Urticaria and exanthema, sleep and behavoiural changes may be observed
Contra-Indications:
Hypersensitivity
Special precautions:
Montelukast is not indicated for the use in the reversal of bronchospasm in acute asthma attacks
including status asthmatics
Bambuterol should be used with caution in patients with hyperthyroidism and diabetes. These drugs
have arrythmia potential hence must be considered in the treatment of individual patients
Dosages/ Overdosage Etc:
Indications:
Prophylaxis and chronic treatment of asthma.
Dosage:
Adult- (>14 years) 10mg daily at bed time
Children- (6- 14 years) 5mg daily at bed time.
Pharmacology/ Pharmacokinetics:
Pharmacology:
Montelukast is a selective reversible leukotriene receptor antagonist. It binds with high affinity to the
LD4 receptor inhibiting bronchoconstriction. Bambuterol a prodrug of the adrenergic beta-receptor
agonist terbutaline, predominantly stimulates B2 receptors, and produces relaxation of bronchial
smooth muscle, inhibition of the release of endogenous spasmogens, inhibition of edema caused
by endogenous mediatiors and increased mucociliary clearance.
Pharmacokinetics:
Montelkast is rapidly absorbed following oral administration reaching peak levels at 2 to 2.5 hrs
after administration of the 5mg tablet and 2 to 4 hrs after administration of the 10mg tablet.

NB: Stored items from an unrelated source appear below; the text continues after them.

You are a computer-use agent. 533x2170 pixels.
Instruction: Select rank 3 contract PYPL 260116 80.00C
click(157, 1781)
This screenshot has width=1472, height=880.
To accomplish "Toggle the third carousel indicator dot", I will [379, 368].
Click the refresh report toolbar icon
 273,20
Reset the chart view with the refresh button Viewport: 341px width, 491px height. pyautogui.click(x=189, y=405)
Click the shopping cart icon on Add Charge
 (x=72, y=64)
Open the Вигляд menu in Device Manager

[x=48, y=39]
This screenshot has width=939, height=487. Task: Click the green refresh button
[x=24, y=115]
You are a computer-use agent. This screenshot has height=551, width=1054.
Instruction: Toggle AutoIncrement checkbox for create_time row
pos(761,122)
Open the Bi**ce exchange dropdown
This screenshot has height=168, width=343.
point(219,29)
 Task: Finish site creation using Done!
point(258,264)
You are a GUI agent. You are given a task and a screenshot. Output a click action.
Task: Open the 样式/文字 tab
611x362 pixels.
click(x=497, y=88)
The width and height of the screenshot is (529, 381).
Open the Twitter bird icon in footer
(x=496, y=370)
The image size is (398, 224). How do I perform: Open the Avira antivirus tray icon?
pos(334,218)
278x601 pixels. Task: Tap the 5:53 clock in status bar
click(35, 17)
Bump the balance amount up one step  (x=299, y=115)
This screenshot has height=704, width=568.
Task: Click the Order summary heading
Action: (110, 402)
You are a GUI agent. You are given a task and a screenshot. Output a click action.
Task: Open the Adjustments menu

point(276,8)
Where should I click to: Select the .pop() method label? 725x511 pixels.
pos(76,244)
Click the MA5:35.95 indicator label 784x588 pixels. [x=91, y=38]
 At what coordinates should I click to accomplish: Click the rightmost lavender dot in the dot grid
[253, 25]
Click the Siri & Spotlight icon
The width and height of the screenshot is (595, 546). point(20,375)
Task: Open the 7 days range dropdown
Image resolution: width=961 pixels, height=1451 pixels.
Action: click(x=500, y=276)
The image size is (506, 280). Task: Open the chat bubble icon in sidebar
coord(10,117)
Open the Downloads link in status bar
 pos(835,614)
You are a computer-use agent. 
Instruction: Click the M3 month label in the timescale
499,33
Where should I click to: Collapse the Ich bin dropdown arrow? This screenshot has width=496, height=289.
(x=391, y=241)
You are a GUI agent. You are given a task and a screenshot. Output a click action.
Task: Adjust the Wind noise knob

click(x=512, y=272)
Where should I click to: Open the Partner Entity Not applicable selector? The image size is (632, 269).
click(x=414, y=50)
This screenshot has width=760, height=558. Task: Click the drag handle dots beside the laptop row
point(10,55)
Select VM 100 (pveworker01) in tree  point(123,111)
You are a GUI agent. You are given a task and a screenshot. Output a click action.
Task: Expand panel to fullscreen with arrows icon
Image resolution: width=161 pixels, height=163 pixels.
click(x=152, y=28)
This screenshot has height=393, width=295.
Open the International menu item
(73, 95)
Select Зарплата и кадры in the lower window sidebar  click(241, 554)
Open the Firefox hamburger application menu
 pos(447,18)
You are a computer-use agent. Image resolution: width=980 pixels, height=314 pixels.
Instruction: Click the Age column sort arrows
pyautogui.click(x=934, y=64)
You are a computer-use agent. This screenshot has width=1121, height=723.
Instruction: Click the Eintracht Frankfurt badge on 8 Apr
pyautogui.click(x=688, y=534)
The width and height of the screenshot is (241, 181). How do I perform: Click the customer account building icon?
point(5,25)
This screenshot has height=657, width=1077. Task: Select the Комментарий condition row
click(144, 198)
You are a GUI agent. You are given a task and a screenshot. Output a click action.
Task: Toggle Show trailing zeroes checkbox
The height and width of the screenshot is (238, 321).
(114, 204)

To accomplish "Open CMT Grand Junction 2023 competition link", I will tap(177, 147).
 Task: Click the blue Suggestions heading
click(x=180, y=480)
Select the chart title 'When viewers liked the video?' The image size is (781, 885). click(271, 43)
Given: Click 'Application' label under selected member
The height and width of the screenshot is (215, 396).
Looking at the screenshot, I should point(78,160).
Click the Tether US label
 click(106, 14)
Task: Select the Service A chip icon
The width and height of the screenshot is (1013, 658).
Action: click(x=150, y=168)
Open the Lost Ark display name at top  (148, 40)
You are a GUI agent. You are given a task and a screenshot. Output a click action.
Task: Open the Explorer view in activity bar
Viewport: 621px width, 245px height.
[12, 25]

The bioavailability of 10mg tablet is approx 64% regardless of whether it is adminisatered with food.
Montelukast is 100% protein bound. It undergoes extensive metabolism in the liver by the cytochrome
P450 enzyme system, especially CYP3A4 and CYP2C9, and is excreted into the bile.
The mean plasma half-life of the drug is 2.7 to 5.5 hrs.
About 20% of an oral dose of bambuterol is absorbed. The absorption is not influenced by
concomittant intake of food.
The protein binding of bambuterol is low. At therapeutic concentrations, overall plasma protein
binding is approx 40 to 50%. After absorption, bambuterol is slowly metabolised via hydrolysis
(plasma cholinesterase) and oxidation to active terbutaline. About 1/3 of the absorbed dose is
metabolised in the intestinal walls and in the liver, mainly to intermediary metabolites. About 10%
of the administerd drug is converted to tebutaline in adults. The plasma half-life
of bambuterol after oral administration is about 9- 17 hrs. Bambuterol and its metabolites including
terbutaline are mainly excreted via the kidneys.
Rationale for the combination:
The combination of an oral bronchodilator and an anti-inflammatory agent would take care of both the
components of asthma, bronchoconstriction and inflammation, which give greater clinical efficacy.
This product has an advantage as administration by the oral route, which will aid compliance and be
of benefit in patients with poor inhaler technique.
Interaction with Food:
The bioavailability is unaffected regardless whether it is administered with food or not.
Pregnancy and lactation:
Montelukast is known to be excreted into breast milk, but only limited information is avialable on the significance of this finding.
Caution should be used prior to initiating therapy during pregnancy and lactation.